[racket] Common Lisp or Racket?

From: Hendrik Boom (hendrik at topoi.pooq.com)
Date: Tue Nov 12 14:10:22 EST 2013

On Tue, Nov 12, 2013 at 10:56:09AM -0600, Lawrence Bottorff wrote:
> I'm your typical newbie who is hand-wringing over what direction to go in
> the general functional programming world. Lisp, Scheme, or Haskell?
> 
> Of late I've been trying to get through the Barski book, "Land of Lisp,"
> but I'm really seeing now why Scheme was created: CL seems to have a ton of
> gnarl that is part-functional, part-whatever, leaving me wondering and
> neurotic.
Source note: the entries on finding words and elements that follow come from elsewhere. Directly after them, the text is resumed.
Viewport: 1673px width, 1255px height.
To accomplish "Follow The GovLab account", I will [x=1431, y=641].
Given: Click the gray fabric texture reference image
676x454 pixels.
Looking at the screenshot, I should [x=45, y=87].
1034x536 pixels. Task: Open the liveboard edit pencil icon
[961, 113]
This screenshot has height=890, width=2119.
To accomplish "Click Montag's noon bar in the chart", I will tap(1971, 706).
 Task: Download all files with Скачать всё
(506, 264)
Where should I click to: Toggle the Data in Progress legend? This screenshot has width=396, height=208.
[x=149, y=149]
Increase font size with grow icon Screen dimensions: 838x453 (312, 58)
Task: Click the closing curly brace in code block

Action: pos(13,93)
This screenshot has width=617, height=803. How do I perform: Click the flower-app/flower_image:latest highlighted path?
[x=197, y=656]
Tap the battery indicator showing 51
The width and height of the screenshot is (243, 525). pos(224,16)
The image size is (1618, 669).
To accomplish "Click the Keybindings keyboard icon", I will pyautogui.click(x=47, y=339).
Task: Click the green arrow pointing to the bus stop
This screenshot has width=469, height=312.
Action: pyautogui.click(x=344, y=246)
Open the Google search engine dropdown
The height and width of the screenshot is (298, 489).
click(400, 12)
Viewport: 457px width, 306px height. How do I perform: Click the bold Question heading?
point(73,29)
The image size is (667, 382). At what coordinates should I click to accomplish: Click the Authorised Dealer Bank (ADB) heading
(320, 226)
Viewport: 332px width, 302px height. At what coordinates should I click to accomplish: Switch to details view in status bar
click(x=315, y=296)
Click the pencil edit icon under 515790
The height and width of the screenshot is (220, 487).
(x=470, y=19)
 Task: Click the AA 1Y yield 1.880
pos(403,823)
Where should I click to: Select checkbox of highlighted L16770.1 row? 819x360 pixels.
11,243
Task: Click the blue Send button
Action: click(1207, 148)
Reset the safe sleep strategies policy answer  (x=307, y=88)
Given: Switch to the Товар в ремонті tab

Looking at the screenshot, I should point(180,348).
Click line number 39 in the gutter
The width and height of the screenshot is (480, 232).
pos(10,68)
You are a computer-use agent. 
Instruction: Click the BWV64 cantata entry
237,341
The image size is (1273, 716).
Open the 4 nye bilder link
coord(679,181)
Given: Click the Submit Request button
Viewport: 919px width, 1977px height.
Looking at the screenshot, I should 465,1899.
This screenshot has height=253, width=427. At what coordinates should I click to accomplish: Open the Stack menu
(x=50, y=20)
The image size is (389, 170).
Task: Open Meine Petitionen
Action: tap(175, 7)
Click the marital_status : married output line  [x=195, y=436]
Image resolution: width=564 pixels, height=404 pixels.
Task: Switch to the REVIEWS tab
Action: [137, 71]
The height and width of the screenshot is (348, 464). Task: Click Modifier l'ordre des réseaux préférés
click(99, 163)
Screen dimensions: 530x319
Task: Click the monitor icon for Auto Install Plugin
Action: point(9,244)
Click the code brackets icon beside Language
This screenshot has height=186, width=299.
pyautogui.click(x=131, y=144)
And so I'm trying to understand some esoteric, arcane Lisp
> printing/file management weirdness -- which I'm told is not proper
> functional style -- after I've just been introduced to yet another CL map
> variation, after (funcall thunk). So I guess I'd like your advice vis-a-vis
> Racket. Q: Is Racket "cleaner," or is full of pork too? Or have I just got
> the wrong book for a beginner?
> 
> I understand that Barski is slavishly following the "let's get real stuff
> done" philosophy, but I'm not up to speed with functional yet to even know
> what's going on. Is your "Realm of Racket" better at this? I feel like I'm
> spinning my wheels at this point. . . .
> 
> LB

I should mention that another, quite different approach to functional 
programming is the language OCAML.  See http://ocaml.org/ for details.

I program using Scheme and OCAML as high-level languages.

By the way, I don't do exclusively pure functional programming.  Most 
of my code is functional, but I use imperative mechanisms when 
apppropriate.  I consider that building real systems as pure 
functional code is extremism bordering on masochism.